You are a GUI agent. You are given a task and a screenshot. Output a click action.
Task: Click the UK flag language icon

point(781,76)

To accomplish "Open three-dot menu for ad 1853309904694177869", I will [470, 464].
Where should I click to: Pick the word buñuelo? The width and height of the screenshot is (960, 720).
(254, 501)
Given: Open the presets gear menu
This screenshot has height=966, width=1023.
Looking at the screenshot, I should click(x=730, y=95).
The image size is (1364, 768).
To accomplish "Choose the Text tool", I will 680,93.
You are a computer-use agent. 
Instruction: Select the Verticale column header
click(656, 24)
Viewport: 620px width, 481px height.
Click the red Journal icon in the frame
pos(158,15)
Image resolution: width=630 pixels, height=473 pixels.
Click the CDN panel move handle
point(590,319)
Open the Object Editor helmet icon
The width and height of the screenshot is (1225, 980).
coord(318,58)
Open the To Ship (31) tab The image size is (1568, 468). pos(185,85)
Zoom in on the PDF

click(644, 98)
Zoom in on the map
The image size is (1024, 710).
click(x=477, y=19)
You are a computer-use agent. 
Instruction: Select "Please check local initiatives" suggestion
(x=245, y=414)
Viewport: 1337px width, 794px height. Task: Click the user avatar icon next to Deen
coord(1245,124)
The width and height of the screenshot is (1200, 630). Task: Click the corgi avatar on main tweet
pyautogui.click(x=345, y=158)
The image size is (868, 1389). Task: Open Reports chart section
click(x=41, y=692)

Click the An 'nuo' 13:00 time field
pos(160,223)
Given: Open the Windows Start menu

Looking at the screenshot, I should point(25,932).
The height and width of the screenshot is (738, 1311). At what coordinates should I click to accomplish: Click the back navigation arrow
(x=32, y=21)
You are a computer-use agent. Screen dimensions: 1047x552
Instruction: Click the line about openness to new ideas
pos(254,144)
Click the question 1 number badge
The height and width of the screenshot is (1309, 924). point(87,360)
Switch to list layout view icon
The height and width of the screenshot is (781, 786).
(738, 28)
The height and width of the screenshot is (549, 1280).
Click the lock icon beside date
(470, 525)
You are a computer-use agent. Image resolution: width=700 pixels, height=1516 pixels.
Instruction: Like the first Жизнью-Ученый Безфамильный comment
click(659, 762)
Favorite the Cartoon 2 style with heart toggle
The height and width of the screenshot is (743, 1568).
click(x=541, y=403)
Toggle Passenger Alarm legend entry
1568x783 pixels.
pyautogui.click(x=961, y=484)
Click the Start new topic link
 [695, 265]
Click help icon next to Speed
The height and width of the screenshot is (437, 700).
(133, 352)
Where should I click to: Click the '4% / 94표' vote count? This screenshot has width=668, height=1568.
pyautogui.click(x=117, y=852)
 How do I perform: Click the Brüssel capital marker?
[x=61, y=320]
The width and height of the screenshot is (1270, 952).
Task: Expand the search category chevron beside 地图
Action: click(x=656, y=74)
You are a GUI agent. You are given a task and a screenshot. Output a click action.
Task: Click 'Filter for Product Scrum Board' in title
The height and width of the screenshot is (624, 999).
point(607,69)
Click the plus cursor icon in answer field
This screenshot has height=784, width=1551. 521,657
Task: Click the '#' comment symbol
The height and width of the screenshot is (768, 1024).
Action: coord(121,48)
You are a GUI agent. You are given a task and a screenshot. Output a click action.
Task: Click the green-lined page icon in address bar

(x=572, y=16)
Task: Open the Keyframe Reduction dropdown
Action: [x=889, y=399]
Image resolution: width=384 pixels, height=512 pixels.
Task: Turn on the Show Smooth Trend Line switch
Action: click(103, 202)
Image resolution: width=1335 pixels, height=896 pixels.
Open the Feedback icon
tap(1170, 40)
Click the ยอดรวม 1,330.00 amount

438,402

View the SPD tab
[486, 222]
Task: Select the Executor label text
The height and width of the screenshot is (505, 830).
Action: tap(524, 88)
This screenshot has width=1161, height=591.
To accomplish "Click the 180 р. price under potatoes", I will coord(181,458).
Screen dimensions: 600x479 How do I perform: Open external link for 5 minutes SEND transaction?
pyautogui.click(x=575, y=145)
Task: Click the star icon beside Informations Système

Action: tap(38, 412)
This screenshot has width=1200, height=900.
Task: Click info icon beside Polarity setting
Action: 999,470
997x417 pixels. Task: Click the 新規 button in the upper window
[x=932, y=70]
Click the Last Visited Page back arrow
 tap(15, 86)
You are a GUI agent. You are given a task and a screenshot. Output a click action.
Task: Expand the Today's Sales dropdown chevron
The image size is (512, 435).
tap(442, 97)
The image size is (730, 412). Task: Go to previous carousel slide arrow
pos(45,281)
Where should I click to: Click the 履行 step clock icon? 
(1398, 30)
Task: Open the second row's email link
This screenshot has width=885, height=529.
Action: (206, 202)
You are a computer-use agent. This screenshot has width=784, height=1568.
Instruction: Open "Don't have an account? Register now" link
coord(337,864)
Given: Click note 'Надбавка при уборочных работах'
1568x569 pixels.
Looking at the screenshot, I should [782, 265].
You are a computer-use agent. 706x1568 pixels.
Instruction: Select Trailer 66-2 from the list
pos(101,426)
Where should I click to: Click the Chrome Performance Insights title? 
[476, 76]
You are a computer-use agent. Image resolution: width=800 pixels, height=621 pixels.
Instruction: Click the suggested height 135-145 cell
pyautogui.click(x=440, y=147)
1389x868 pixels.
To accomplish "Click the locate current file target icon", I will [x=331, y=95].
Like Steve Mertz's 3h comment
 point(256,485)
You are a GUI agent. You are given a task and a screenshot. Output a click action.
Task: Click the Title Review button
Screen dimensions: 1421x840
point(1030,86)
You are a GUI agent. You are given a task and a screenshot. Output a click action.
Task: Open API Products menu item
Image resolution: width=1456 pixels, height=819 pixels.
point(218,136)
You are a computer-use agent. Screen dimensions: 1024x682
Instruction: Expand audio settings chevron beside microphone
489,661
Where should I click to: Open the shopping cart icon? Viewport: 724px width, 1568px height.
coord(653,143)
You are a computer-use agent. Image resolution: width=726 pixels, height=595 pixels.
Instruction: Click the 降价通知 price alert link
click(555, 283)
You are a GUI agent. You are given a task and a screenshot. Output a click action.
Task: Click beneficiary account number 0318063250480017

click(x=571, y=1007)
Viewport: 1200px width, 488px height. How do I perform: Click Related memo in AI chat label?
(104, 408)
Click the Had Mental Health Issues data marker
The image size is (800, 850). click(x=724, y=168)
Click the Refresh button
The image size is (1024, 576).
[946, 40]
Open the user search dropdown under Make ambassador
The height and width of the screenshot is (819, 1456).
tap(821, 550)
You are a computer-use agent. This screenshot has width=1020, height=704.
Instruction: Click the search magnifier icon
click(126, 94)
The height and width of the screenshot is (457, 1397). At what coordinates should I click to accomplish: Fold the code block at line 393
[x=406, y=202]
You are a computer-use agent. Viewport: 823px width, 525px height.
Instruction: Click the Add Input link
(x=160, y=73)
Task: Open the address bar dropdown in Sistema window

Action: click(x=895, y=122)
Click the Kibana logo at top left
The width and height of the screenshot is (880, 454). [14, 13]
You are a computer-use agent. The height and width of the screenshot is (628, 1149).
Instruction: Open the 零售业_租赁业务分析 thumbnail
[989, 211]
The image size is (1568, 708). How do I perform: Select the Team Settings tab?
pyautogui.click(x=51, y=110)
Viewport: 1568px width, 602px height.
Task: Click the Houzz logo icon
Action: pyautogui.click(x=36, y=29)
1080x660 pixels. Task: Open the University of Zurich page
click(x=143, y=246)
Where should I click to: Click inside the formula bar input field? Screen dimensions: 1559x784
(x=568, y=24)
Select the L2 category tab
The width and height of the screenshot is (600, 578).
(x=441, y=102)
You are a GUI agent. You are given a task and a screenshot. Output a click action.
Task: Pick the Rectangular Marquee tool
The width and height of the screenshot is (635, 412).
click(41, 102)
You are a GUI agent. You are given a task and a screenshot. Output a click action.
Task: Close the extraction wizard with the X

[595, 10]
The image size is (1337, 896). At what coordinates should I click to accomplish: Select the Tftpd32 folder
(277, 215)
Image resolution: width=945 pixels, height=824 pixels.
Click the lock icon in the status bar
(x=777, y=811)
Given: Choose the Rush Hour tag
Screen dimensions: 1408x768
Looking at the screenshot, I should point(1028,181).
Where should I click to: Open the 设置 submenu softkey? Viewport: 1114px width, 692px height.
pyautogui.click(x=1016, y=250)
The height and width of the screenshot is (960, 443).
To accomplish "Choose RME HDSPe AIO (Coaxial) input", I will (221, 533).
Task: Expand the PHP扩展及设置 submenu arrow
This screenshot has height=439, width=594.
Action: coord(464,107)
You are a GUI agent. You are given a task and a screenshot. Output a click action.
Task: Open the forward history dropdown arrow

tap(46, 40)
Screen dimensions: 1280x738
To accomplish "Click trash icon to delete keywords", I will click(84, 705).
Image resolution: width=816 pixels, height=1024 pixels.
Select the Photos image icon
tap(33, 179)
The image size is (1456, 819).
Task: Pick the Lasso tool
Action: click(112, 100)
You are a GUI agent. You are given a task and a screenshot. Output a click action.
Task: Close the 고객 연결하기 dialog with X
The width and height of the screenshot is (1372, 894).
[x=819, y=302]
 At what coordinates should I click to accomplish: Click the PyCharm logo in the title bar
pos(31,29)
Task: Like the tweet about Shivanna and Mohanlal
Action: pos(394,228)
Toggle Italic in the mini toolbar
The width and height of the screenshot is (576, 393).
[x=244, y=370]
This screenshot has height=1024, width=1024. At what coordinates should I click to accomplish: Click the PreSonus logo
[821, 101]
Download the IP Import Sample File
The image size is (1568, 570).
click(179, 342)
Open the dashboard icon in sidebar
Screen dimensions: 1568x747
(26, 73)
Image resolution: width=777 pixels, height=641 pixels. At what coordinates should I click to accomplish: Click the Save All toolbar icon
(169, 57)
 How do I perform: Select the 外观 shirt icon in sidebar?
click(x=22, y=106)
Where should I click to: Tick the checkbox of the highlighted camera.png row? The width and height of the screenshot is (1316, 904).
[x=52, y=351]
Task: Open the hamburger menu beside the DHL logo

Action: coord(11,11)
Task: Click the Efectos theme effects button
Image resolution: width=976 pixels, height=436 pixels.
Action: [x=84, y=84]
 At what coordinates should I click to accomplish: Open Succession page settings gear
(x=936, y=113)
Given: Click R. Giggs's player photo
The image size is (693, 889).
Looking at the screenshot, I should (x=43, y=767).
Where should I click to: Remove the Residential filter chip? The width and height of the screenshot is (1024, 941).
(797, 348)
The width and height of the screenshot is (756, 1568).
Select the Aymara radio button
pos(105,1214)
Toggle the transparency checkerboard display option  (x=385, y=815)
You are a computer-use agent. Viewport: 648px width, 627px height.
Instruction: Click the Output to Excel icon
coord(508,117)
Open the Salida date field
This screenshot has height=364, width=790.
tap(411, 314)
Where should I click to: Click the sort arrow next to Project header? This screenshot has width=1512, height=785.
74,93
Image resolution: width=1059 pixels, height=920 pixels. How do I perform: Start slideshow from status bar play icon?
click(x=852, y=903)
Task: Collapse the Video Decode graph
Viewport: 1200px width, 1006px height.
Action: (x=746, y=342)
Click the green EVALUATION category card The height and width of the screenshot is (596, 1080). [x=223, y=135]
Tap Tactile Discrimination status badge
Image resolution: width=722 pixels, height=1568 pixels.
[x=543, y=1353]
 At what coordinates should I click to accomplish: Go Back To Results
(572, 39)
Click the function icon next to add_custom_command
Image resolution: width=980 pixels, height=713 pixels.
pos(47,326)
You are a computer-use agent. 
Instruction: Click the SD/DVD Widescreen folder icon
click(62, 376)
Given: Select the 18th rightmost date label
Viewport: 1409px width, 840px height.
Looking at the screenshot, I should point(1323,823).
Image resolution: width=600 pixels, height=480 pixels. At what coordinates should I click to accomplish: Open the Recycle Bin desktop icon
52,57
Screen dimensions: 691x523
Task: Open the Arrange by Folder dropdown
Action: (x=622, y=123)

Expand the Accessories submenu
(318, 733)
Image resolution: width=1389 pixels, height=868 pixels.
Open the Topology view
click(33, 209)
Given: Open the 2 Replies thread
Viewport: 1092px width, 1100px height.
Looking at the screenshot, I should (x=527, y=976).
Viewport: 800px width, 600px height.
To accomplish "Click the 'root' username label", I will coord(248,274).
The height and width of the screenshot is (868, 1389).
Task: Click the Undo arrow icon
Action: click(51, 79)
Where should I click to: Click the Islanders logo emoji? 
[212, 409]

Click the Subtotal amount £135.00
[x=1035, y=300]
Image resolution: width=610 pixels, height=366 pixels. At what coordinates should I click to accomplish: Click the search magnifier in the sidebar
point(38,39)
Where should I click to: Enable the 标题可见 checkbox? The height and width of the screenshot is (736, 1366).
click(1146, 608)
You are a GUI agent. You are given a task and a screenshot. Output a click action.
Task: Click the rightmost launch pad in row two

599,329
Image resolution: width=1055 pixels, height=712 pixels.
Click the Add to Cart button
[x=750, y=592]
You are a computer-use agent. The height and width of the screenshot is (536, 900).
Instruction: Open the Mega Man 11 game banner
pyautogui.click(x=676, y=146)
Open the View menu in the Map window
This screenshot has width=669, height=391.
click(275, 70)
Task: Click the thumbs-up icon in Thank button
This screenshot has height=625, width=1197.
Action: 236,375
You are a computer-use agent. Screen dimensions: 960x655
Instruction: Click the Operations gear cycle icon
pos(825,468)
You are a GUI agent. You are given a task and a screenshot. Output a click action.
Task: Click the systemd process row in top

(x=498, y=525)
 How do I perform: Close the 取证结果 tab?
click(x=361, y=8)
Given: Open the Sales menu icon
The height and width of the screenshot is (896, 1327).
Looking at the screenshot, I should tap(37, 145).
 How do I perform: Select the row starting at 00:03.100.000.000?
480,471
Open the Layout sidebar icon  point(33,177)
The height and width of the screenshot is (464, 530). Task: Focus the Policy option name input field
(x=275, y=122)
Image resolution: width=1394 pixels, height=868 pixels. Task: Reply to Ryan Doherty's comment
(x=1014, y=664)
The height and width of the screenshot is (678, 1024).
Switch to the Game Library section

__What you have to do__
Copy the lines of the data above, starting at the one containing "You are a computer-use agent. Viewport: 648px" and ending at the one containing "Action: (x=746, y=342)". Reproduce every line unchanged.

__Answer__
You are a computer-use agent. Viewport: 648px width, 627px height.
Instruction: Click the Output to Excel icon
coord(508,117)
Open the Salida date field
This screenshot has height=364, width=790.
tap(411, 314)
Where should I click to: Click the sort arrow next to Project header? This screenshot has width=1512, height=785.
74,93
Image resolution: width=1059 pixels, height=920 pixels. How do I perform: Start slideshow from status bar play icon?
click(x=852, y=903)
Task: Collapse the Video Decode graph
Viewport: 1200px width, 1006px height.
Action: (x=746, y=342)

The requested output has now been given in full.